Trends in Vacant Housing Units and Vacancy Rates, 2000-2010

Rising levels of housing vacancies in metropolitan Chicago suggest both challenges and opportunities, especially for the region's local governments. Vacant units may create the need for additional public services to maintain properties while simultaneously contributing less to the local property tax base. However, vacant properties may also provide an opportunity to pursue infill and redevelopment projects to more appropriately match housing and transportation needs, provide access to jobs, and build on existing infrastructure.
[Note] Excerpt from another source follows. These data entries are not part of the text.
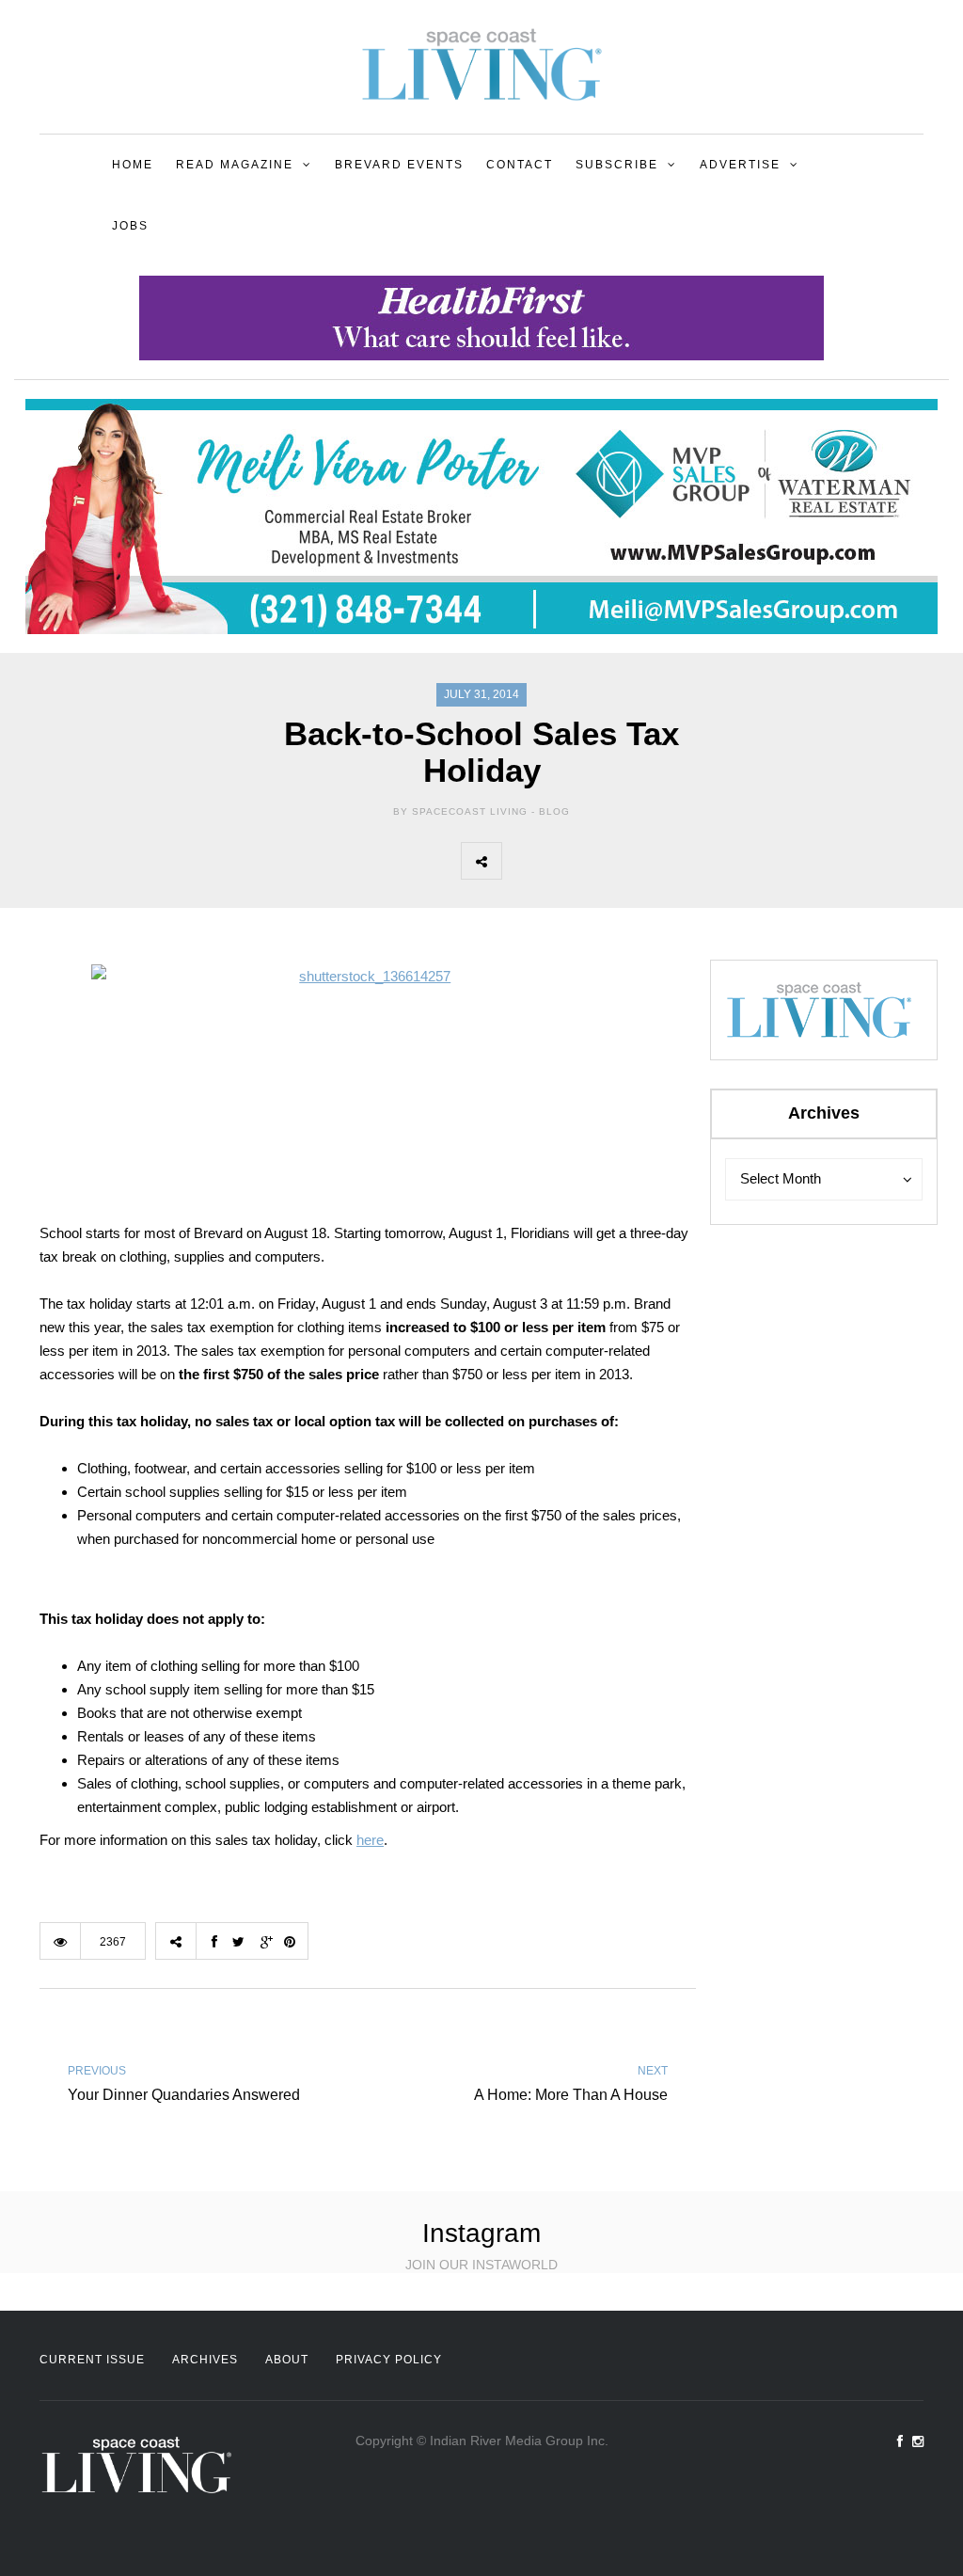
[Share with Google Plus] (604, 861)
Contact (519, 164)
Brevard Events (399, 164)
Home (132, 164)
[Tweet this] (563, 861)
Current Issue (92, 2359)
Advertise (740, 164)
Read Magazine (234, 164)
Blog (554, 811)
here (370, 1840)
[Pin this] (646, 861)
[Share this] (522, 861)
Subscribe (617, 164)
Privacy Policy (389, 2359)
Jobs (130, 225)
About (286, 2359)
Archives (205, 2359)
GO TO 2040 identifies 75,000 acres of residential land within existing municipal boundaries that are considered vacant and/or "underutilized" and calls for redeveloping 20,000 acres of underutilized residential and commercial land by 2015.
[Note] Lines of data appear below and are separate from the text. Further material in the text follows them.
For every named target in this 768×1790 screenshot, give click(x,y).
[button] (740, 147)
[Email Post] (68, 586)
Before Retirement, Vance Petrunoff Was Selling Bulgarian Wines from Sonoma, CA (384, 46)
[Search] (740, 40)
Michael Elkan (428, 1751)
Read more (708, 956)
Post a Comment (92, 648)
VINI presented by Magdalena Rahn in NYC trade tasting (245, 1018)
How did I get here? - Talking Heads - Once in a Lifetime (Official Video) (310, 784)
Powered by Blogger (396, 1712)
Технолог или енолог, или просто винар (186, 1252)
On August 4, 2011, the U.S. Census Bureau released additional 2010 decennial census data for Illinois, providing more details than were available with the redistricting data released earlier this year. The data shows that the number of vacant units as well as overall vacancy rates grew region-wide by 79 percent relative to 2000, rising from 146,600 to 262,421 units. This vacant unit count includes rental and owner-occupied housing units and excludes seasonal and migrant vacant units. While vacant unit counts and vacancy rates are highest in Chicago and suburban Cook County, the total of vacant units increased fastest in Kendall, which is also the region's most-rapidly growing county. Will County, which was the second-fastest growing county in the region, shows the smallest overall increase in vacancy rates, with a minimal increase of 0.4%. The map below depicts vacancy rates by township for the region. Townships in the darkest orange have vacancy rates above the regional average.


The City of Chicago contains a disproportionate share of the region's vacant housing units, about 51 percent, compared to a 35 percent share of total housing units and 34 percent share of total population. Suburban Cook County, however, contains a comparatively smaller share of total vacant units given its population, with 23 percent of total vacant units versus 29 percent of both total housing units and total population. Each other county's share of the region's vacant units is equivalent to or smaller than its share of the region's population. The table below outlines each county's share of total housing units, vacant housing units, and population.
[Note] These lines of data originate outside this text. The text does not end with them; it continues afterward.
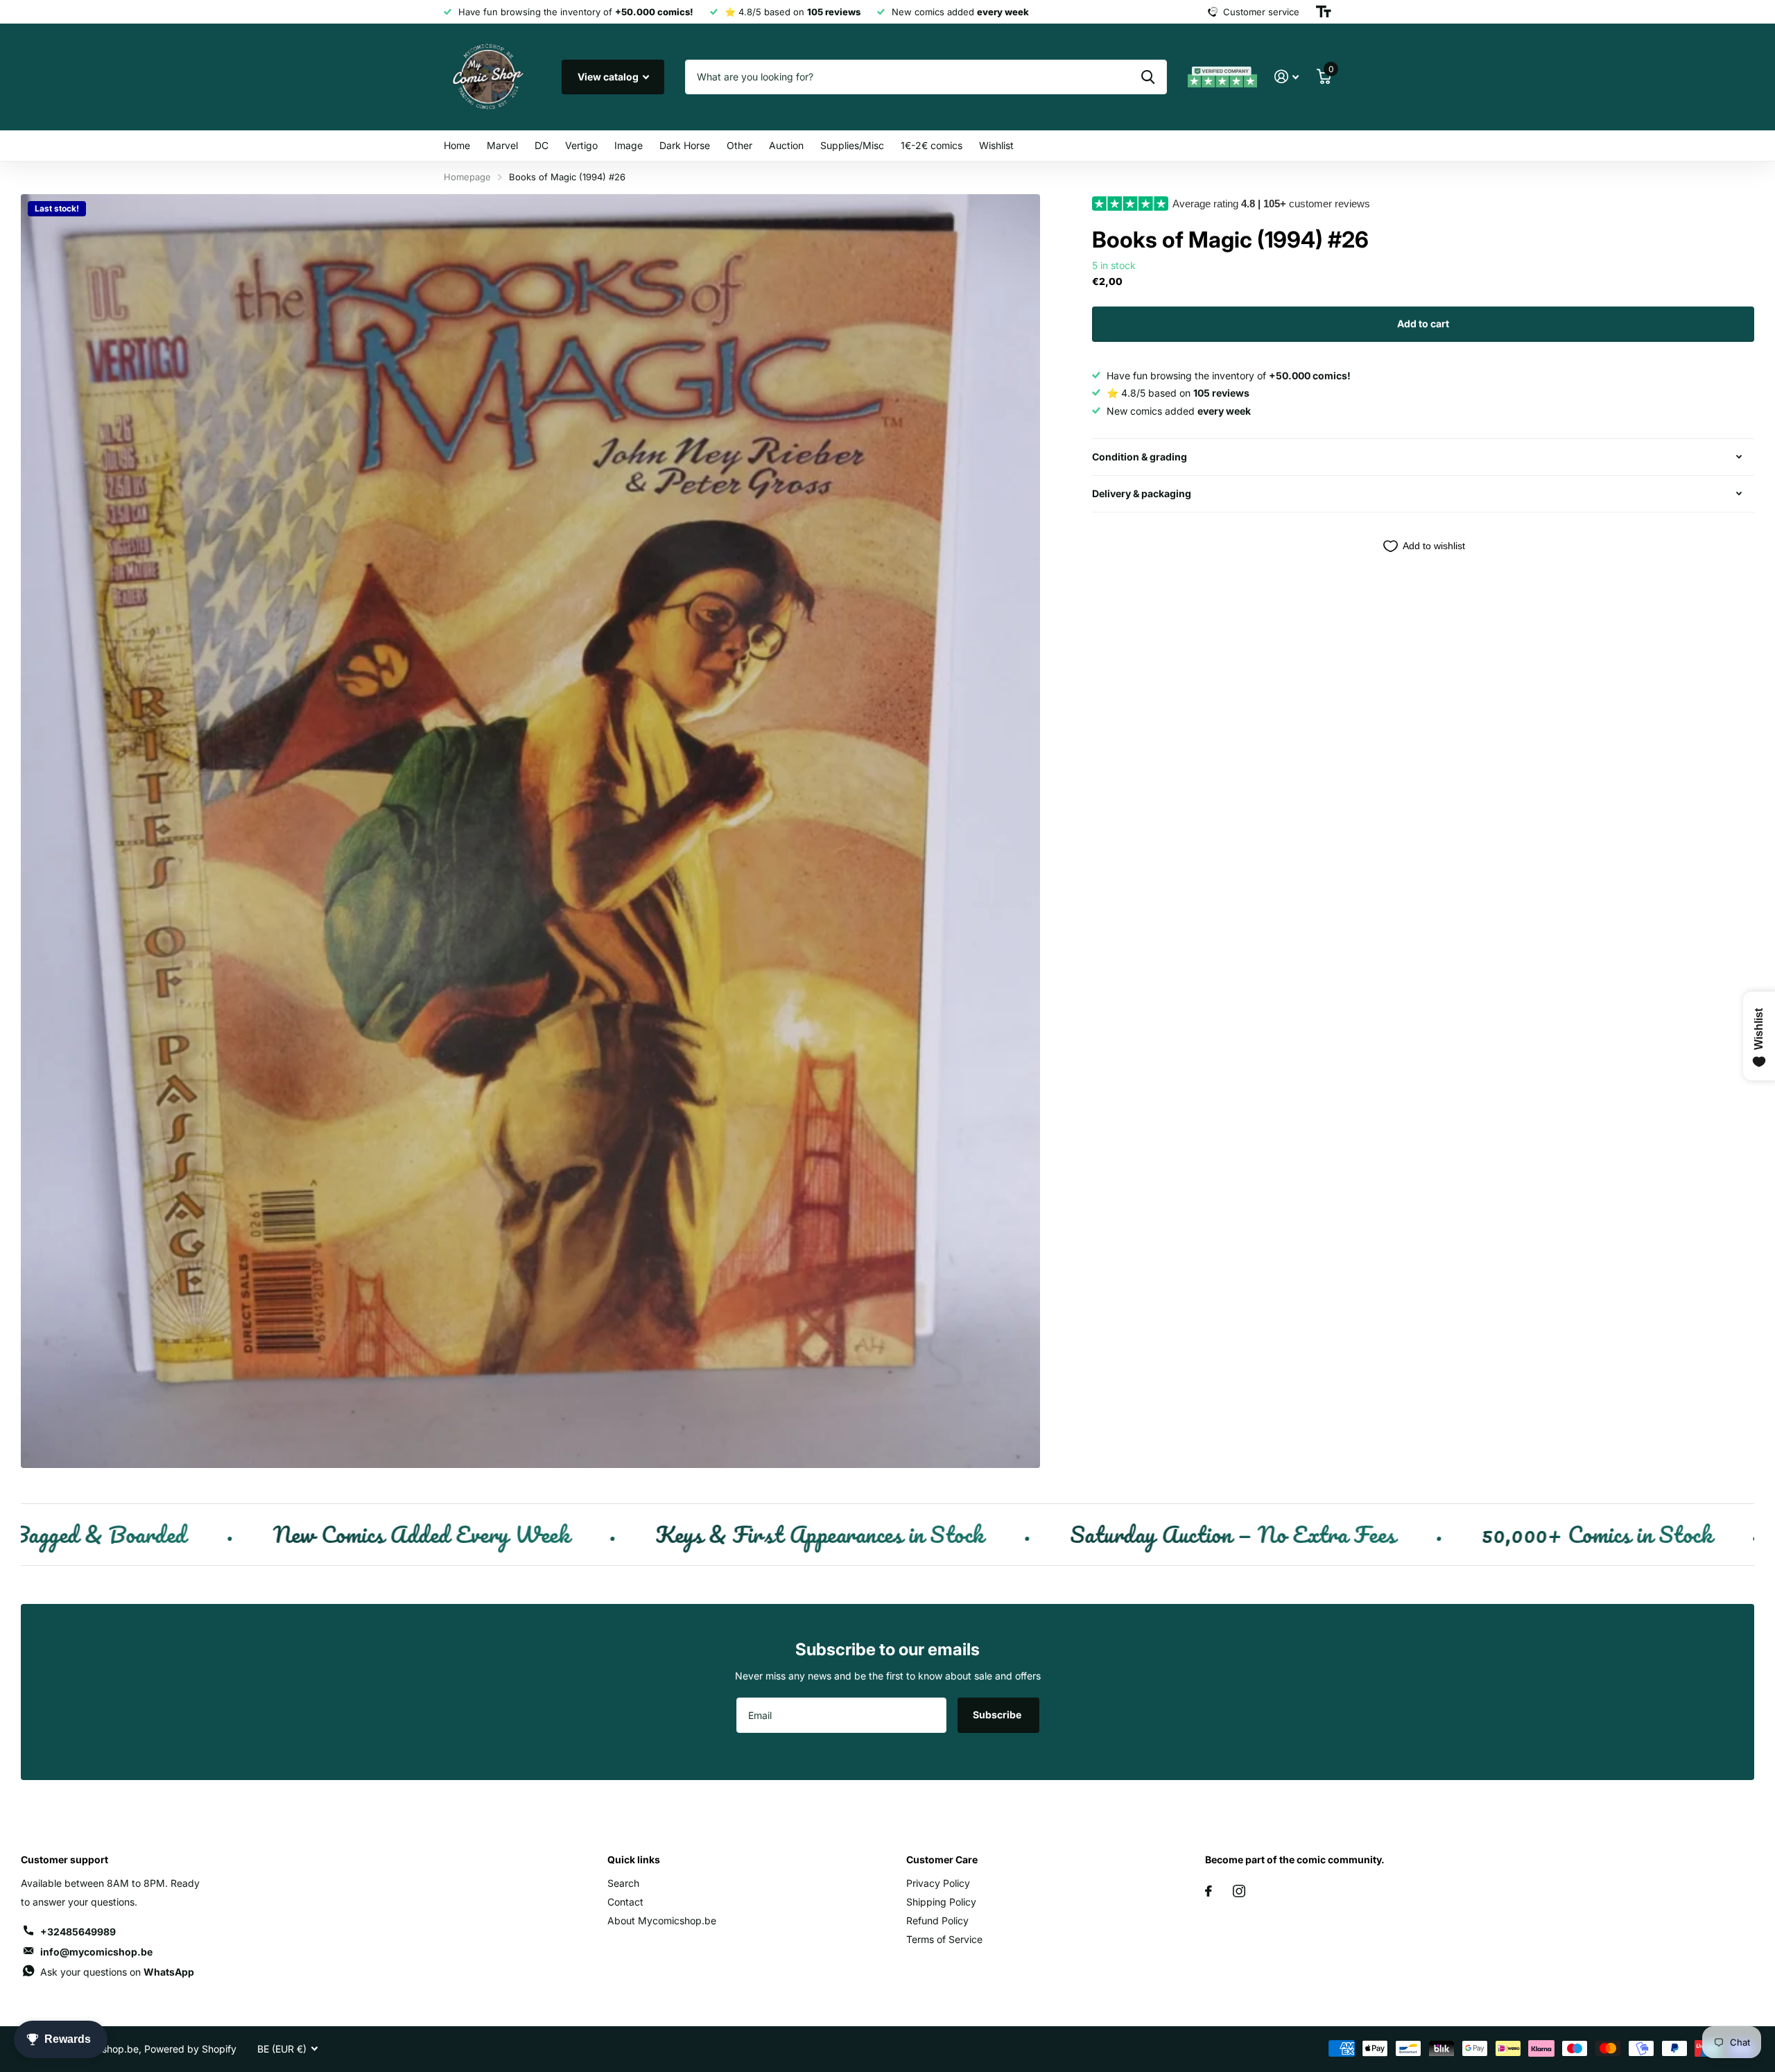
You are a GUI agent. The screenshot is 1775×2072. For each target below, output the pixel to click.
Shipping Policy (941, 1902)
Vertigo (581, 145)
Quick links (633, 1859)
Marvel (502, 145)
The following map shows growth in vacant housing units by township during the past decade. The number of vacant units more than doubled in over 20 townships, located in both inner and outer suburban areas. In fast-growing townships in the collar counties, the growth in vacant units likely reflects the overall growth in housing units during this period. Note the exception of Will County, where the county as a whole and most townships recorded a decline in vacant units over the past decade. However, most of the high-growth townships in Will County also experienced increases in vacant units, following the trend in other collar counties.


The following final map shows the percentage-point growth in the share of vacant housing by township. As noted above, vacancy rates have generally increased across the region. This trend is seen in both owner-occupied and rental units. However, the City of Chicago maintained an essentially constant vacancy rate (7.5 percent to 7.6 percent). Most townships in Will County, as well as several townships in McHenry, Kane, and Kendall Counties, also saw vacancy rates decline over the past several years. However, several other townships in those same three counties saw substantial growth in vacancy rates, as did five inner ring townships in Cook County and one township in DuPage County.